## Begin RECORDS FOR THE TASK

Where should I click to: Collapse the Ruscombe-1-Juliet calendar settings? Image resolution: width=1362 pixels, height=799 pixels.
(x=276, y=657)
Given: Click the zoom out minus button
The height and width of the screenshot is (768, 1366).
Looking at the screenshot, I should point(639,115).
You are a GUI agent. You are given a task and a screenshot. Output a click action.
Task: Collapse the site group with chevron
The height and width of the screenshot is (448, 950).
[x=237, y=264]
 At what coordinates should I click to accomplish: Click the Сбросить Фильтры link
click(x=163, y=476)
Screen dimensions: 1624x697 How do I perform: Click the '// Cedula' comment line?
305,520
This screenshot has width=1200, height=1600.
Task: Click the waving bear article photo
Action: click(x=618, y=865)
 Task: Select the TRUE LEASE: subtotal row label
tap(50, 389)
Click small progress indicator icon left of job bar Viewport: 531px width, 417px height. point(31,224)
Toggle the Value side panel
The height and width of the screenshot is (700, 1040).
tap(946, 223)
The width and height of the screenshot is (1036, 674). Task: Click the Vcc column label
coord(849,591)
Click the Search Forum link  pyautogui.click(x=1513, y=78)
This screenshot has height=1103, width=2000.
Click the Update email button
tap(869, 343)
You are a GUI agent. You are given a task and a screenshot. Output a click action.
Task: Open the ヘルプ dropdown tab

## End RECORDS FOR THE TASK

**AIM:** Format all the rows above as a JSON list of strings, one string per line, leaving out blank lines.

**THE REPLY:**
[
  "Where should I click to: Collapse the Ruscombe-1-Juliet calendar settings? Image resolution: width=1362 pixels, height=799 pixels.",
  "(x=276, y=657)",
  "Given: Click the zoom out minus button",
  "The height and width of the screenshot is (768, 1366).",
  "Looking at the screenshot, I should point(639,115).",
  "You are a GUI agent. You are given a task and a screenshot. Output a click action.",
  "Task: Collapse the site group with chevron",
  "The height and width of the screenshot is (448, 950).",
  "[x=237, y=264]",
  " At what coordinates should I click to accomplish: Click the Сбросить Фильтры link",
  "click(x=163, y=476)",
  "Screen dimensions: 1624x697 How do I perform: Click the '// Cedula' comment line?",
  "305,520",
  "This screenshot has width=1200, height=1600.",
  "Task: Click the waving bear article photo",
  "Action: click(x=618, y=865)",
  " Task: Select the TRUE LEASE: subtotal row label",
  "tap(50, 389)",
  "Click small progress indicator icon left of job bar Viewport: 531px width, 417px height. point(31,224)",
  "Toggle the Value side panel",
  "The height and width of the screenshot is (700, 1040).",
  "tap(946, 223)",
  "The width and height of the screenshot is (1036, 674). Task: Click the Vcc column label",
  "coord(849,591)",
  "Click the Search Forum link  pyautogui.click(x=1513, y=78)",
  "This screenshot has height=1103, width=2000.",
  "Click the Update email button",
  "tap(869, 343)",
  "You are a GUI agent. You are given a task and a screenshot. Output a click action.",
  "Task: Open the ヘルプ dropdown tab"
]